§ Task description
Carry the article on the wood-pellet industry forward from its final sentence.

Wood-pellet companies have devastated forests in the Southeast and New England. Now they’re looking to expand.

Two hands cup a pile of wood pellets

The port of Longview, Washington has served as a bustling hub of commerce for more than a century. Ships carrying everything from grain to wind turbine parts pass through it every day headed for distant places — but it’s to the timber industry that Longview owes its existence. Located at the confluence of the Columbia and Cowlitz rivers, this town of 38,000 was founded by the Long-Bell Lumber Company in the early 1920s to house workers at its nearby mills.

Today the community is at the center of a political debate with immense implications for the region’s forests.

Longview is one of at least four locations on the U.S. West Coast where companies hope to begin manufacturing wood pellets — compressed wood used as fuel for power generation or home heating — for export on an industrial scale. By turning trees into energy, this growing biomass industry seeks to benefit from subsidies established in Europe and Asia to encourage renewables. If the UK-based Drax Group gets its way, Longview will house a plant capable of producing 450,000 metric tons of pellets annually, enough to run a small power plant for a year.

Piles and piles of logs and cut trees by a river
Logs awaiting export at the port of Longview. Photo: Sam Beebe (CC BY 2.0 Deed)

Drax and other biomass companies say they’re promoting carbon neutral energy while practicing sustainable forestry to harvest the wood fuel referred to as biomass energy. However, the industry’s behavior in places where it has long operated appears to undermine this claim.

§ Data excerpts
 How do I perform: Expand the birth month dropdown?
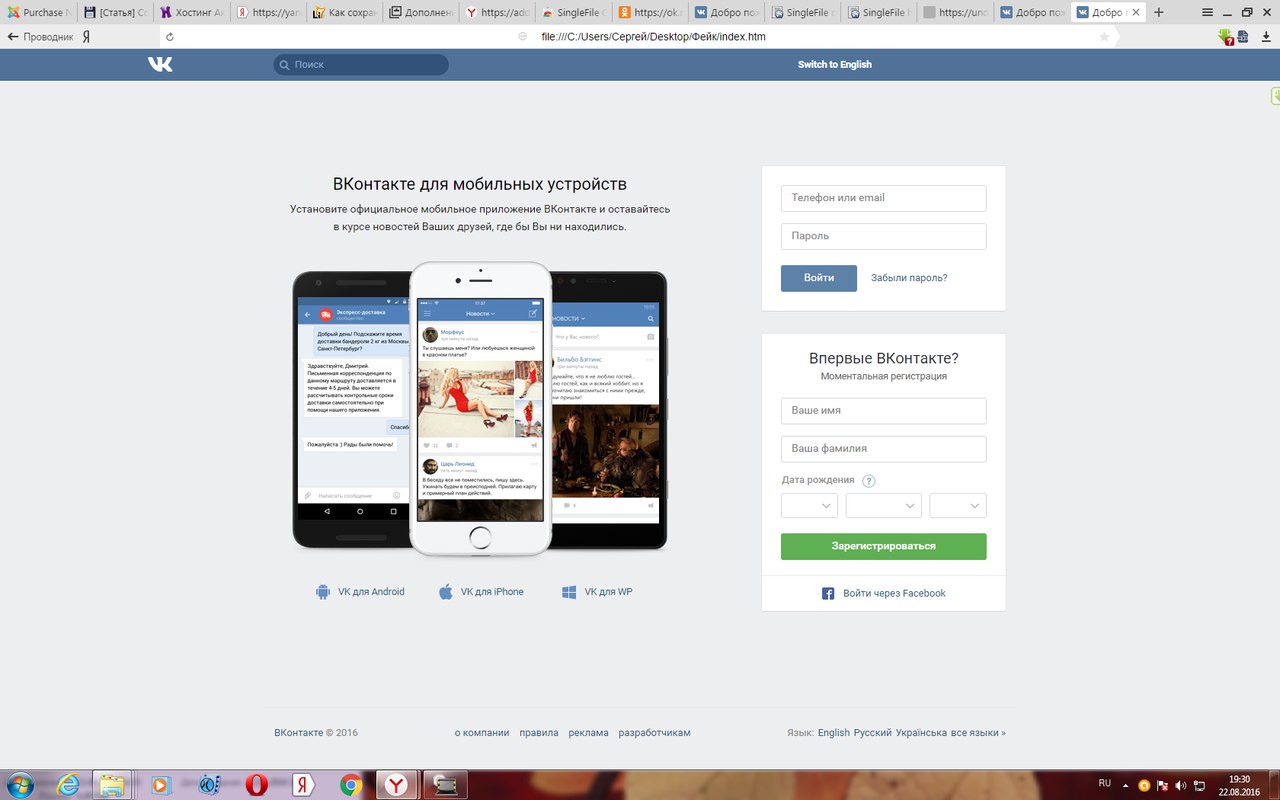coord(883,506)

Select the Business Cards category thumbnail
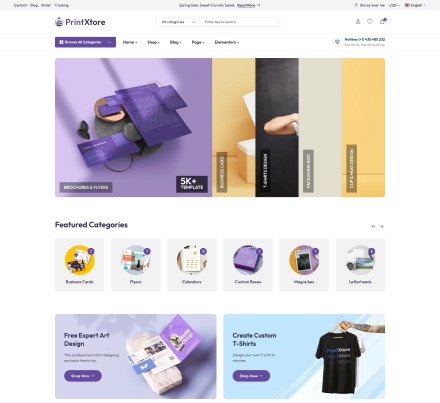(x=79, y=260)
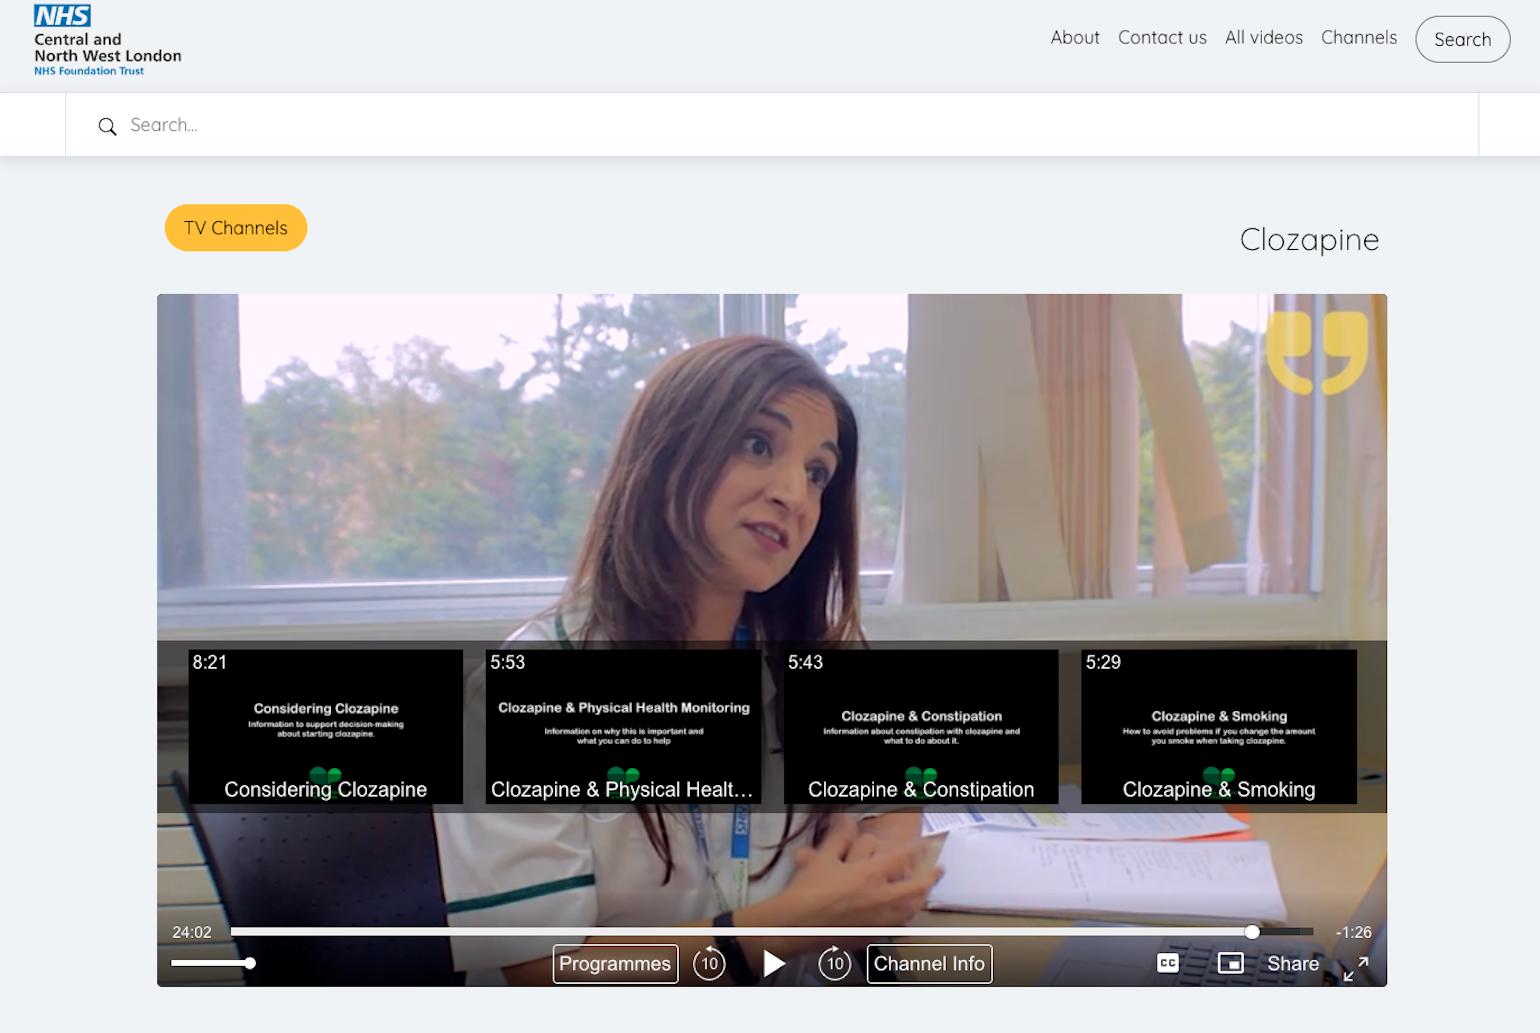Navigate to All videos

click(1263, 38)
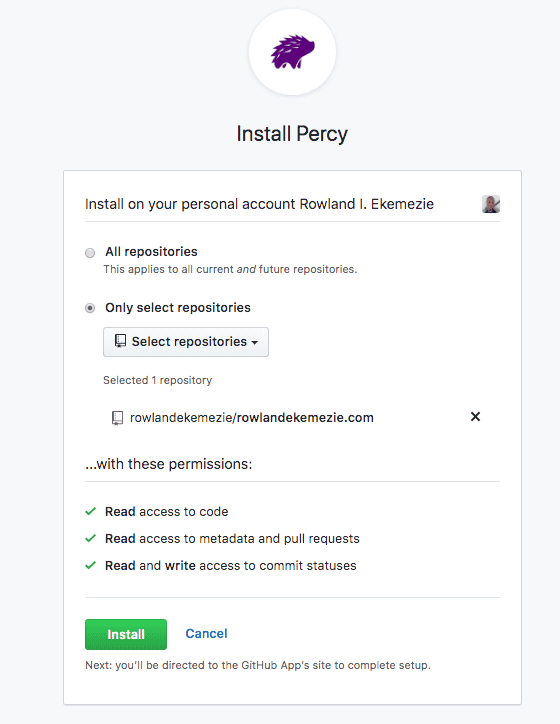Image resolution: width=560 pixels, height=724 pixels.
Task: Click checkmark beside metadata and pull requests
Action: 90,538
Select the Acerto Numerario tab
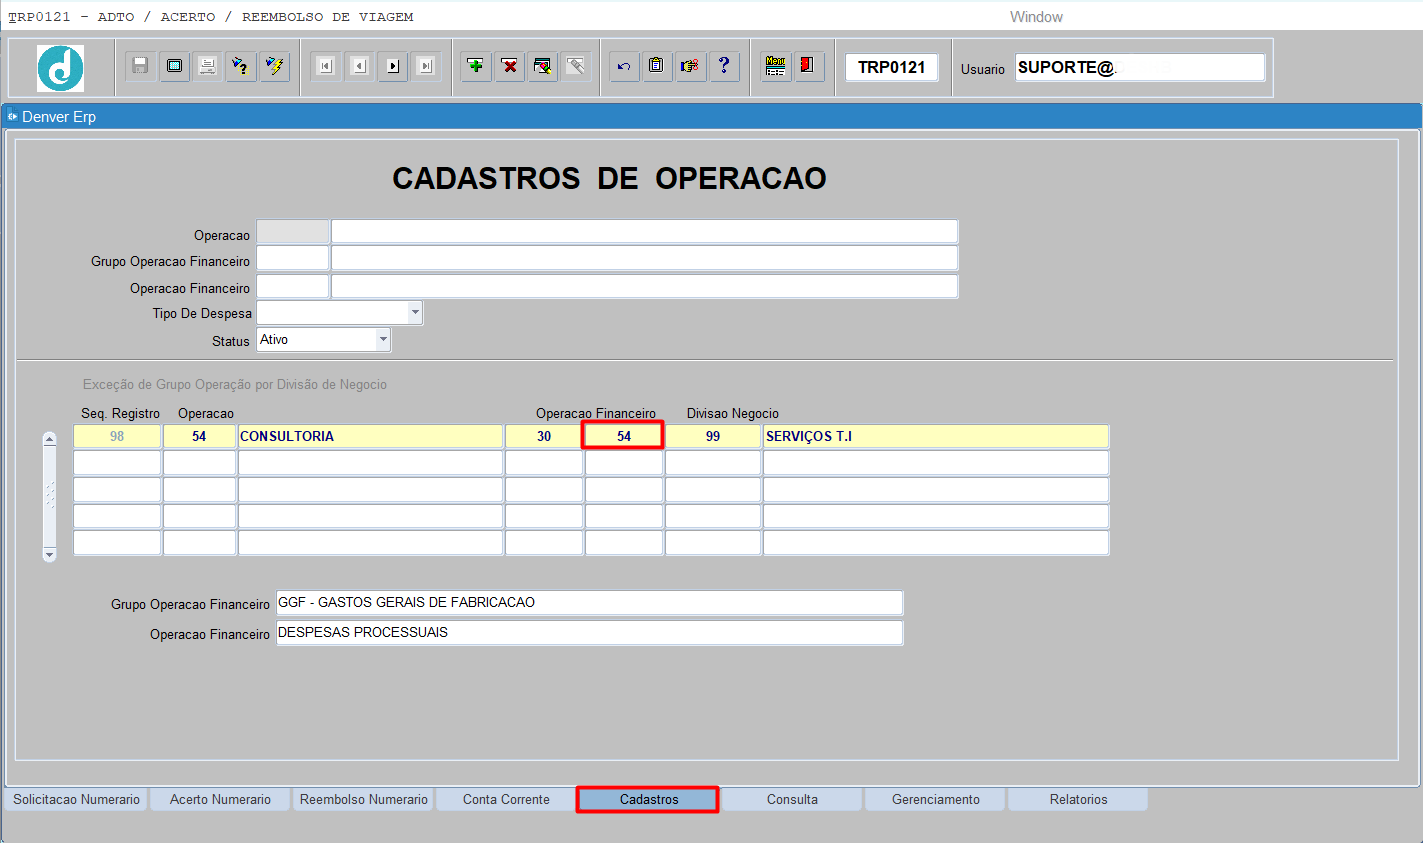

§ Result of the exercise
“It starts with logging whole trees and grinding them up in polluting plants,” says Brenna Bell, forest climate manager for 350PDX, an environmental group based in Portland that opposes the Longview project. “The resulting pellets are shipped overseas.” The pellets are then often burned, or “cofired,” with coal, supposedly reducing coal’s emissions, and have more recently replaced coal in some power plants. “The most counterintuitive part is none of the associated carbon emissions are counted by governments who classify biomass as clean energy.”

Faulty accounting methods have allowed biomass companies to sell themselves as climate-friendly even as they seek to convert carbon-rich natural forests into tree plantations in the Pacific Northwest and beyond. Nowhere are the on-the-ground impacts clearer than in the Southeast, where large wood biomass export projects have operated longer than anywhere else in the United States.

Selling the Biomass Story

The Drax power generating station looms over North Yorkshire, England, tall as a city high-rise. For decades the plant was Western Europe’s largest coal polluter, but in 2003 Drax began converting the first of four boilers to cofire wood. Last year the company finished replacing coal at its plant with wood pellets, hailing the milestone as a step toward a “zero-carbon energy future.”


Communities in the American Southeast, where Drax sources much of the wood for its plant, weren’t celebrating.

“The biomass industry in the Southeast expanded from barely anything 15 years ago to exporting over 9 million tons of wood pellets annually today,” says Adam Colette of Dogwood Alliance, which works to protect southern forests. “We’re talking over 100,000 acres of forest being cleared solely for this purpose every year. And that’s a conservative estimate.”

The South has long been among the most logged regions in the country, but the arrival of biomass companies put new pressure on remaining natural forests. A study commissioned by the Southern Environmental Law Center showed forest loss has increased significantly in the area surrounding biomass pellet plants in Virginia and North Carolina.

“The industry calls biomass a climate solution,” Colette says. “Smart people in government, even some well-intentioned people in the climate movement, support giving it hundreds of billions in subsidies. You’ve got to ask, how is that possible? It’s not that biomass is as powerful as the fossil fuel industry.”

Fossil fuel companies amassed immense political clout over centuries. By contrast, the biomass industry is only decades old. Yet biomass companies have won political favor by peddling a narrative with immense allure for policymakers who want quick fixes to the climate crisis.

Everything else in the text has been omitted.